Exercise details: Please copy every one of the following records exactly as it appears, line by line.

Data shown:

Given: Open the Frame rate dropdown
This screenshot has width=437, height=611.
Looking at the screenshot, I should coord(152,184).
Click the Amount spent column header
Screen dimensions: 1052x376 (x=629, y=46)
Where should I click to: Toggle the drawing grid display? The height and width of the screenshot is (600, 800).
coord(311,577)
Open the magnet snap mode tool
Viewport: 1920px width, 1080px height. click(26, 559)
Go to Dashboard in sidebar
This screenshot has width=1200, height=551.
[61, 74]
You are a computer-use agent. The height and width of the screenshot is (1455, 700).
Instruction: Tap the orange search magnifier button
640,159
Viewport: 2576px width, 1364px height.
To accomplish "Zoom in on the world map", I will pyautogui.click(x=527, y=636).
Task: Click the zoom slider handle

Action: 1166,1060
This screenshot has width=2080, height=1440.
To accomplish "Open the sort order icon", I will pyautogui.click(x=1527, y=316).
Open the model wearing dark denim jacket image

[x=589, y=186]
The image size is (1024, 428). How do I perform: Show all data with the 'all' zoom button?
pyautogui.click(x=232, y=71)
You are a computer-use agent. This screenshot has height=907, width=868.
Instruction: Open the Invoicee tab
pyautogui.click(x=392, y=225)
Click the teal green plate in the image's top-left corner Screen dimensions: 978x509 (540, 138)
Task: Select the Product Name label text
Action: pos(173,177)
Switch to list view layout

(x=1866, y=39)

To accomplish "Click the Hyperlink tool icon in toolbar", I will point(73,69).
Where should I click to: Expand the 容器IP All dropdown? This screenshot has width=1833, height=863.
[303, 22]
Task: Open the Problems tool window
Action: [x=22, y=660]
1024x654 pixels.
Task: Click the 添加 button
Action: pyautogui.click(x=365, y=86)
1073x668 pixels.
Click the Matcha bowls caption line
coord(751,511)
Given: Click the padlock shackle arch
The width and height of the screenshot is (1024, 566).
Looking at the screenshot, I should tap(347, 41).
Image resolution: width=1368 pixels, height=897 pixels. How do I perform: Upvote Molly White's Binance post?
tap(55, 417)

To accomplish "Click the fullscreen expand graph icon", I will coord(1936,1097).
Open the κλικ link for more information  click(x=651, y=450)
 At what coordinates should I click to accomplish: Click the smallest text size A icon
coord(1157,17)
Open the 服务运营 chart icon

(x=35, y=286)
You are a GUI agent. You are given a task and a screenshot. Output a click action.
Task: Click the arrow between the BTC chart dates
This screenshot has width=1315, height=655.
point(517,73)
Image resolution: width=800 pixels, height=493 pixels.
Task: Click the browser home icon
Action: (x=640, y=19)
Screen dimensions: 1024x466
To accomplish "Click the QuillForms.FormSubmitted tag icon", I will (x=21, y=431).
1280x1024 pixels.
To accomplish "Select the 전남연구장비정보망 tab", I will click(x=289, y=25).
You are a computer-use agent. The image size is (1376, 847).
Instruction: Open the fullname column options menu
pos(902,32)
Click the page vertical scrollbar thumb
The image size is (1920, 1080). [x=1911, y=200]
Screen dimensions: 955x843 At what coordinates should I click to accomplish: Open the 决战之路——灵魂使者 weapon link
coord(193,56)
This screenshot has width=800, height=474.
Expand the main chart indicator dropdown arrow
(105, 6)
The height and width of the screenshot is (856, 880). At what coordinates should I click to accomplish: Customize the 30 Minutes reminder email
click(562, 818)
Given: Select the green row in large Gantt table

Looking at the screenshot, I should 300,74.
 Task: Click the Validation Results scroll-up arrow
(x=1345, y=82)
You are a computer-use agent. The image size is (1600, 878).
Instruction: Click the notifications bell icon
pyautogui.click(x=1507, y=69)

Answer to this exercise:
Given: Open the Frame rate dropdown
This screenshot has width=437, height=611.
Looking at the screenshot, I should coord(152,184).
Click the Amount spent column header
Screen dimensions: 1052x376 (x=629, y=46)
Where should I click to: Toggle the drawing grid display? The height and width of the screenshot is (600, 800).
coord(311,577)
Open the magnet snap mode tool
Viewport: 1920px width, 1080px height. click(26, 559)
Go to Dashboard in sidebar
This screenshot has width=1200, height=551.
[61, 74]
You are a computer-use agent. The height and width of the screenshot is (1455, 700).
Instruction: Tap the orange search magnifier button
640,159
Viewport: 2576px width, 1364px height.
To accomplish "Zoom in on the world map", I will pyautogui.click(x=527, y=636).
Task: Click the zoom slider handle

Action: 1166,1060
This screenshot has width=2080, height=1440.
To accomplish "Open the sort order icon", I will pyautogui.click(x=1527, y=316).
Open the model wearing dark denim jacket image

[x=589, y=186]
The image size is (1024, 428). How do I perform: Show all data with the 'all' zoom button?
pyautogui.click(x=232, y=71)
You are a computer-use agent. This screenshot has height=907, width=868.
Instruction: Open the Invoicee tab
pyautogui.click(x=392, y=225)
Click the teal green plate in the image's top-left corner Screen dimensions: 978x509 (540, 138)
Task: Select the Product Name label text
Action: pos(173,177)
Switch to list view layout

(x=1866, y=39)

To accomplish "Click the Hyperlink tool icon in toolbar", I will point(73,69).
Where should I click to: Expand the 容器IP All dropdown? This screenshot has width=1833, height=863.
[303, 22]
Task: Open the Problems tool window
Action: [x=22, y=660]
1024x654 pixels.
Task: Click the 添加 button
Action: pyautogui.click(x=365, y=86)
1073x668 pixels.
Click the Matcha bowls caption line
coord(751,511)
Given: Click the padlock shackle arch
The width and height of the screenshot is (1024, 566).
Looking at the screenshot, I should tap(347, 41).
Image resolution: width=1368 pixels, height=897 pixels. How do I perform: Upvote Molly White's Binance post?
tap(55, 417)

To accomplish "Click the fullscreen expand graph icon", I will coord(1936,1097).
Open the κλικ link for more information  click(x=651, y=450)
 At what coordinates should I click to accomplish: Click the smallest text size A icon
coord(1157,17)
Open the 服务运营 chart icon

(x=35, y=286)
You are a GUI agent. You are given a task and a screenshot. Output a click action.
Task: Click the arrow between the BTC chart dates
This screenshot has width=1315, height=655.
point(517,73)
Image resolution: width=800 pixels, height=493 pixels.
Task: Click the browser home icon
Action: (x=640, y=19)
Screen dimensions: 1024x466
To accomplish "Click the QuillForms.FormSubmitted tag icon", I will (x=21, y=431).
1280x1024 pixels.
To accomplish "Select the 전남연구장비정보망 tab", I will click(x=289, y=25).
You are a computer-use agent. The image size is (1376, 847).
Instruction: Open the fullname column options menu
pos(902,32)
Click the page vertical scrollbar thumb
The image size is (1920, 1080). [x=1911, y=200]
Screen dimensions: 955x843 At what coordinates should I click to accomplish: Open the 决战之路——灵魂使者 weapon link
coord(193,56)
This screenshot has width=800, height=474.
Expand the main chart indicator dropdown arrow
(105, 6)
The height and width of the screenshot is (856, 880). At what coordinates should I click to accomplish: Customize the 30 Minutes reminder email
click(562, 818)
Given: Select the green row in large Gantt table

Looking at the screenshot, I should 300,74.
 Task: Click the Validation Results scroll-up arrow
(x=1345, y=82)
You are a computer-use agent. The image size is (1600, 878).
Instruction: Click the notifications bell icon
pyautogui.click(x=1507, y=69)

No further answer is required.